Your answer should consist of each line from the data below that contains "Choose".

PROVIDED RECORDS START

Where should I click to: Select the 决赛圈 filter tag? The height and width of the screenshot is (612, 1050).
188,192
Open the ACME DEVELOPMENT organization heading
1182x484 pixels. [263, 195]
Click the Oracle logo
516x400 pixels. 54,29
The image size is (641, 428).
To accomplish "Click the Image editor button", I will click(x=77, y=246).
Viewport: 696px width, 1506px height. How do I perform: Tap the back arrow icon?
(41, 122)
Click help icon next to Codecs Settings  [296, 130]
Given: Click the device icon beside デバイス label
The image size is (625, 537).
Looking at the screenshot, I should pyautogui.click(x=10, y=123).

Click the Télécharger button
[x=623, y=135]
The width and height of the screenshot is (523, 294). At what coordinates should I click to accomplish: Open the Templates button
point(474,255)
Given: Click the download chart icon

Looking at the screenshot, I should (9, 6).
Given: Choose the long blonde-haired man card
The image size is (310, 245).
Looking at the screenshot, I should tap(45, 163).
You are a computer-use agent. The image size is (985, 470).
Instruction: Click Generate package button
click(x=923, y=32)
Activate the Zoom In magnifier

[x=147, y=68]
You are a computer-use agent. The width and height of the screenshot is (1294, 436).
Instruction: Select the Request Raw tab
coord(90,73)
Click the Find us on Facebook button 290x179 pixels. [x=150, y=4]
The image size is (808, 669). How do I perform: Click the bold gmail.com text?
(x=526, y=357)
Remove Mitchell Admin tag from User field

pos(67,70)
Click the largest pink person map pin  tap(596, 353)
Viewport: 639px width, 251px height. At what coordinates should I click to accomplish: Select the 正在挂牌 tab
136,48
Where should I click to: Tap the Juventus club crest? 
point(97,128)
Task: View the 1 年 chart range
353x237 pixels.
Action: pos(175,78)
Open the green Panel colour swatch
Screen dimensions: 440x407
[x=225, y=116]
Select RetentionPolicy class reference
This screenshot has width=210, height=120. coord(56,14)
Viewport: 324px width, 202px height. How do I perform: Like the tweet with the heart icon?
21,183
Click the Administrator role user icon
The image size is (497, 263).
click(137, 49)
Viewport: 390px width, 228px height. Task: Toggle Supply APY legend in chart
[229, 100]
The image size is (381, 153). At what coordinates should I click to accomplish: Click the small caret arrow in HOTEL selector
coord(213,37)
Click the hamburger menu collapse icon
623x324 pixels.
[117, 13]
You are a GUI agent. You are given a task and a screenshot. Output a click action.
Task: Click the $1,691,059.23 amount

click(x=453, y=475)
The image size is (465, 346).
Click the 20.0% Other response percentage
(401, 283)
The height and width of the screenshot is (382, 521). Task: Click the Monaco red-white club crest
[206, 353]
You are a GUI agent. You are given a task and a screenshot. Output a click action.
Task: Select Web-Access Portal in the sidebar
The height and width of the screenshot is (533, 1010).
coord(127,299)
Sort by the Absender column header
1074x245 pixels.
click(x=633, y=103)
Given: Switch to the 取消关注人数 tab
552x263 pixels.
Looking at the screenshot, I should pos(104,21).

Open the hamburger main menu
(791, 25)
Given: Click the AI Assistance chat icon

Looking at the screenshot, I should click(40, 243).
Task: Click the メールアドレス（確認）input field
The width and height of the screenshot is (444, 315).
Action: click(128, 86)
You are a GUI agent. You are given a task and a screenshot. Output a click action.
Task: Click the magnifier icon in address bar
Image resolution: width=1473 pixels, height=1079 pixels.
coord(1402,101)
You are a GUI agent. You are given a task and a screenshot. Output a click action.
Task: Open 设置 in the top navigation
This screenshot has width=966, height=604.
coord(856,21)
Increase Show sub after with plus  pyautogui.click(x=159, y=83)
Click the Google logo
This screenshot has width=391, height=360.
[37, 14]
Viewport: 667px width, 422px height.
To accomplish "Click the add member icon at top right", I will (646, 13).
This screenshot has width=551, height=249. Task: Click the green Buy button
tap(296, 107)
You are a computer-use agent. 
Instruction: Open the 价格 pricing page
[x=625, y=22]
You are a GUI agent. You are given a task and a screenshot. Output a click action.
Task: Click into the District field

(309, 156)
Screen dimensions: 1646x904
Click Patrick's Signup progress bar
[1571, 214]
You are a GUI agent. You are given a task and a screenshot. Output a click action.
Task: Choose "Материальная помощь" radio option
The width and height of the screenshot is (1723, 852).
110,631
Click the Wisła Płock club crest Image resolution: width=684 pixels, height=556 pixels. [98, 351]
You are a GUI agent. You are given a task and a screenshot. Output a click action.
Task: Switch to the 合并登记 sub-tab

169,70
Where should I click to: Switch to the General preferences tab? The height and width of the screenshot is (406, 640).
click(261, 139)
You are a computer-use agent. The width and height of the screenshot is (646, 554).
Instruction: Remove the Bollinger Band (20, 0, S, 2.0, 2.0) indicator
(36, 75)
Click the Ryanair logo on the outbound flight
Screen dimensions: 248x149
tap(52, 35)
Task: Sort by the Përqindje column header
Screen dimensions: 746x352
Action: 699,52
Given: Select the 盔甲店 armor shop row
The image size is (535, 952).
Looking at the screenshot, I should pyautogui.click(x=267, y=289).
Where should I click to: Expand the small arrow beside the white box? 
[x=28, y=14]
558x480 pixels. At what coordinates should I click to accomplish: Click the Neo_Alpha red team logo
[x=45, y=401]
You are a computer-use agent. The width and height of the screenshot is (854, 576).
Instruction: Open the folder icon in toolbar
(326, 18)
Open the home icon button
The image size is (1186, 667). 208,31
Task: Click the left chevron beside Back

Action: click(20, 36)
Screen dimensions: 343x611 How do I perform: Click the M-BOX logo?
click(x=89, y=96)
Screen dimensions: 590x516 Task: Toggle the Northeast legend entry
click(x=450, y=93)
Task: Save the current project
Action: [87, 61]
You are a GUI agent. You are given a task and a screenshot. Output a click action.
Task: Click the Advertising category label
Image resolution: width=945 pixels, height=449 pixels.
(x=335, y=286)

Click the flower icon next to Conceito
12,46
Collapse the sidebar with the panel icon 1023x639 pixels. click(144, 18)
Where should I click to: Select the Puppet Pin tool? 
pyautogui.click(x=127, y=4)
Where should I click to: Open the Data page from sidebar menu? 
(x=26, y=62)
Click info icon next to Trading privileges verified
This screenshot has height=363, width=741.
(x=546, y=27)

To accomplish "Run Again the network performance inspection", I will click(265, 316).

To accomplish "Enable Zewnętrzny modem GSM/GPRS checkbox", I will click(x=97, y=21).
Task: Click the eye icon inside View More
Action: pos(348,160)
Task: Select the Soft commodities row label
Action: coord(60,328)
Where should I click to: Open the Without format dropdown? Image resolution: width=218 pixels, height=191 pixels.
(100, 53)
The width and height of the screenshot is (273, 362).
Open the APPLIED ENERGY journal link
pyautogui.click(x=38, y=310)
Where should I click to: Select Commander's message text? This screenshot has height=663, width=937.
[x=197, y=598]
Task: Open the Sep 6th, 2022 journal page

PROVIDED RECORDS END

* TASK RESULT
Given: Choose the long blonde-haired man card
Task: Choose "Материальная помощь" radio option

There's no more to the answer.